■ **Aim of the exercise**
Gather each line of the entries below that includes "agent".

■ **Data shown**
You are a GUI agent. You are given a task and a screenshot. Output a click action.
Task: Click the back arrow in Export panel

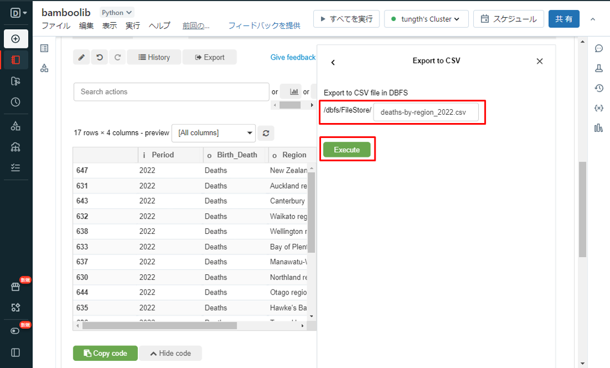333,62
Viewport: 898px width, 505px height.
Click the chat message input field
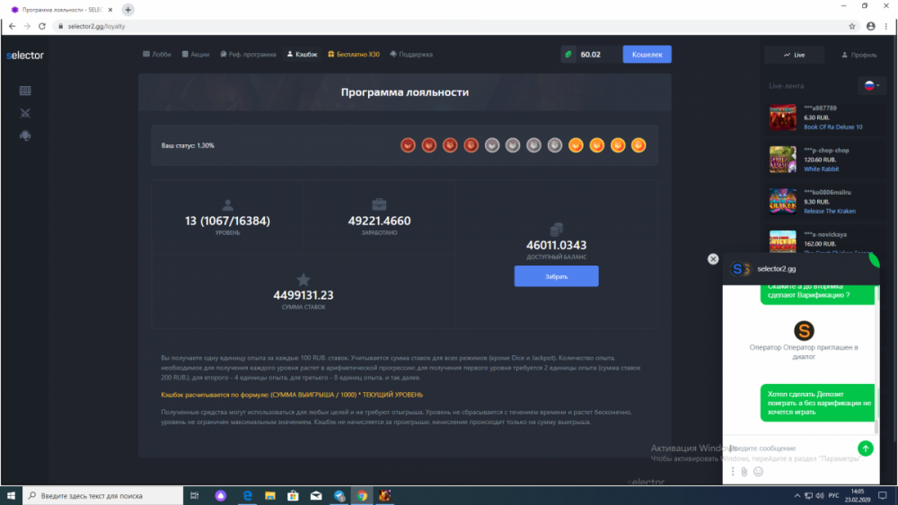click(x=790, y=448)
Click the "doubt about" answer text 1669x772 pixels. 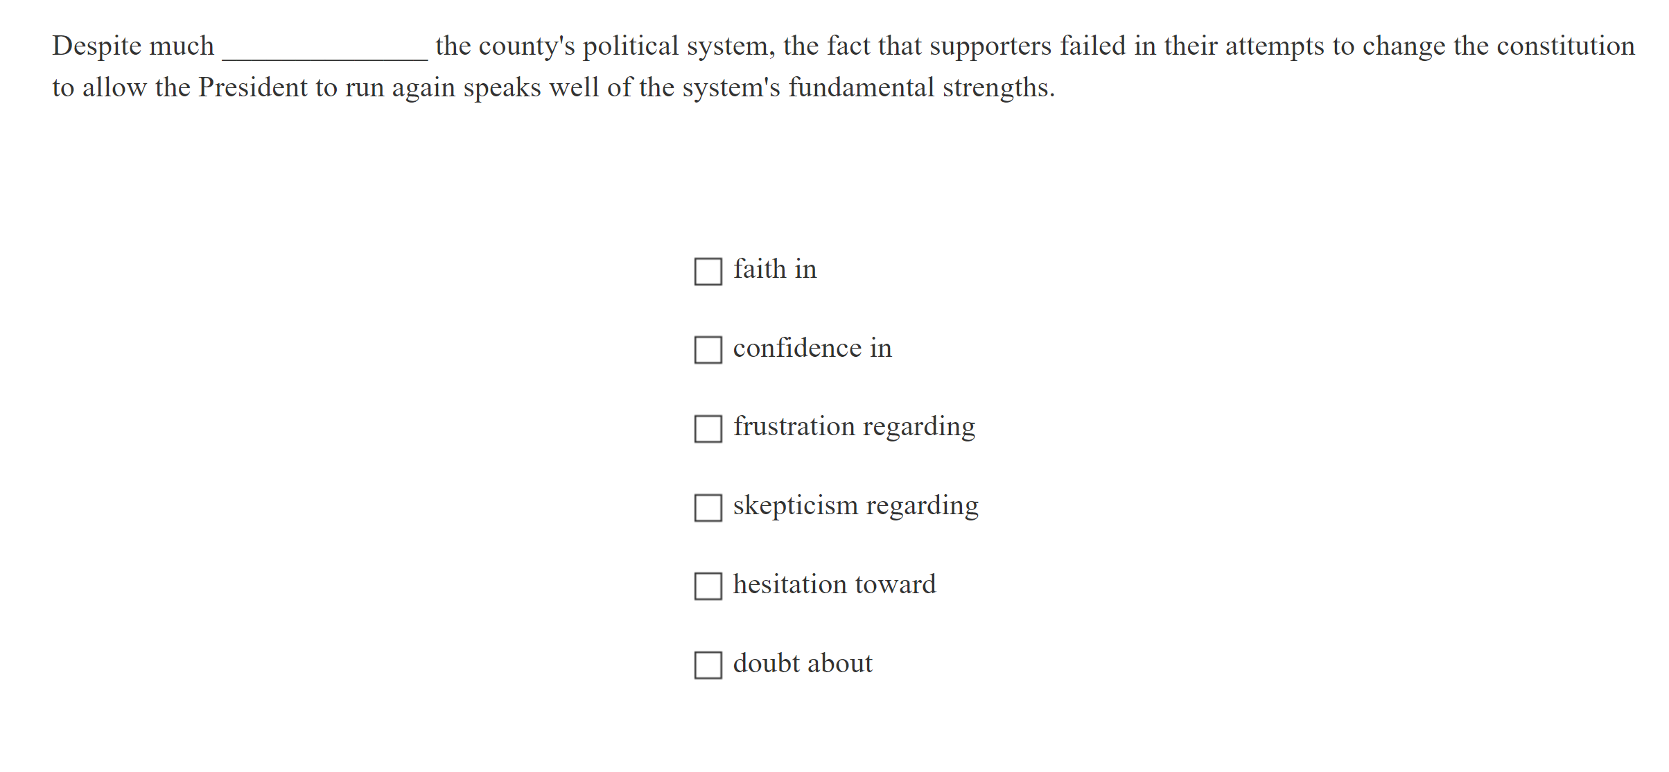(803, 664)
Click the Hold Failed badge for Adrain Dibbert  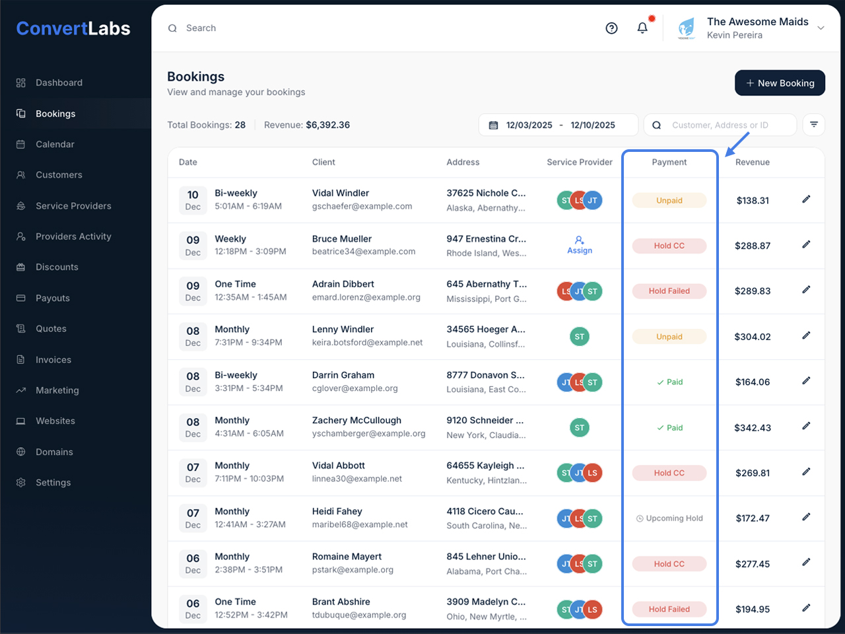pyautogui.click(x=669, y=291)
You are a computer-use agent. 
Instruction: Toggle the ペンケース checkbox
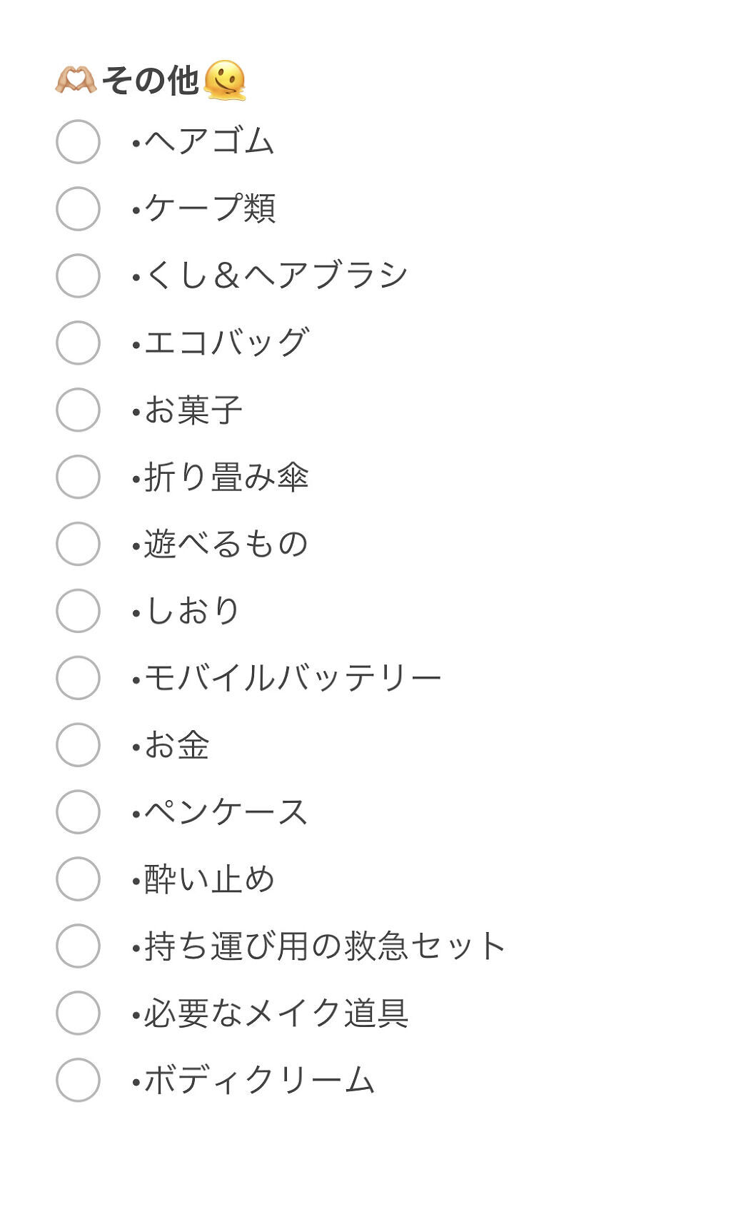[78, 812]
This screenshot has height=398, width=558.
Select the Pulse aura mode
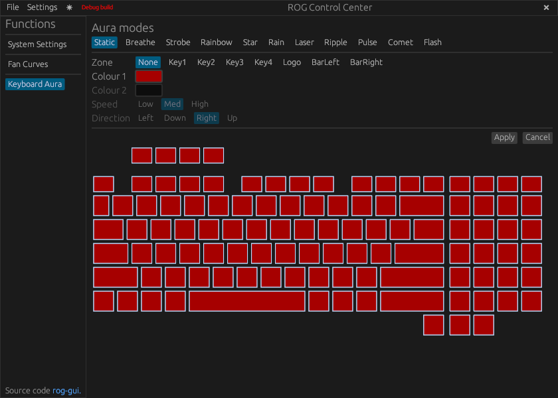tap(367, 42)
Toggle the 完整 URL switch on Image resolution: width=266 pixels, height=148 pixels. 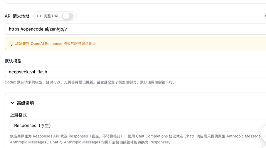tap(68, 16)
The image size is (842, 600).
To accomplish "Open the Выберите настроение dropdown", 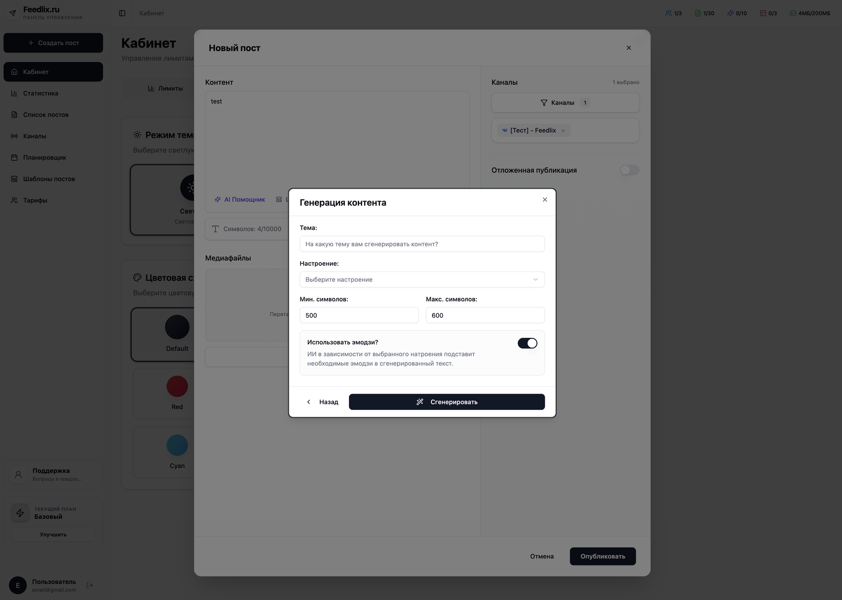I will pyautogui.click(x=422, y=279).
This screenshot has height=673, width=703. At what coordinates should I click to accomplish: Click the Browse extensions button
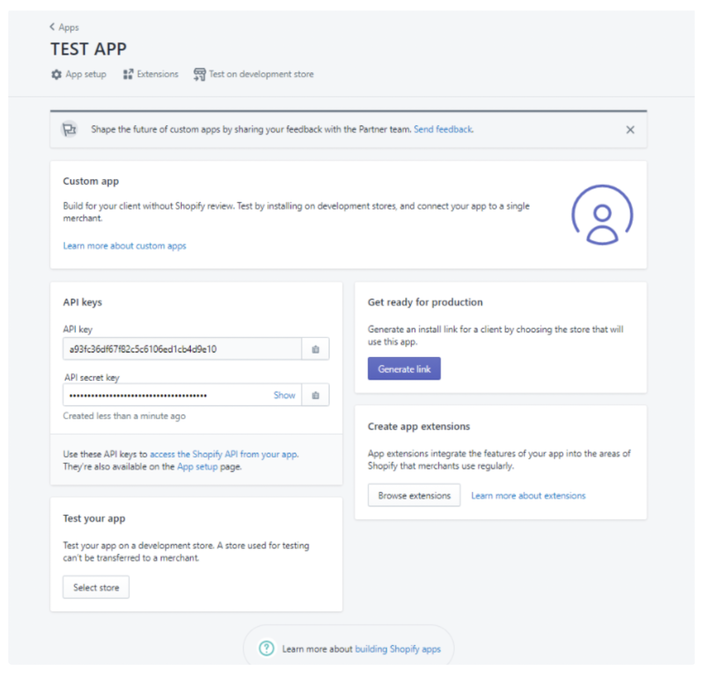click(x=414, y=495)
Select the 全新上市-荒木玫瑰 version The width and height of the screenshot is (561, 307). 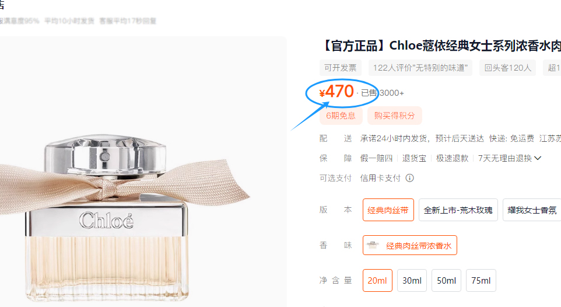458,210
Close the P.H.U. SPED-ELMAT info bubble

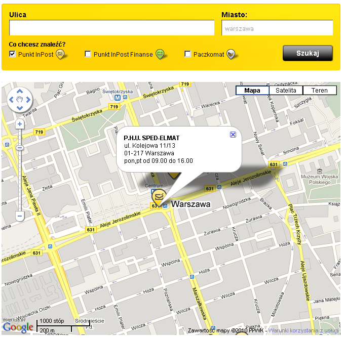pyautogui.click(x=233, y=135)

■ **Task response**
You are a GUI agent. You are given a task and a screenshot. Output a click action.
You are a computer-use agent. 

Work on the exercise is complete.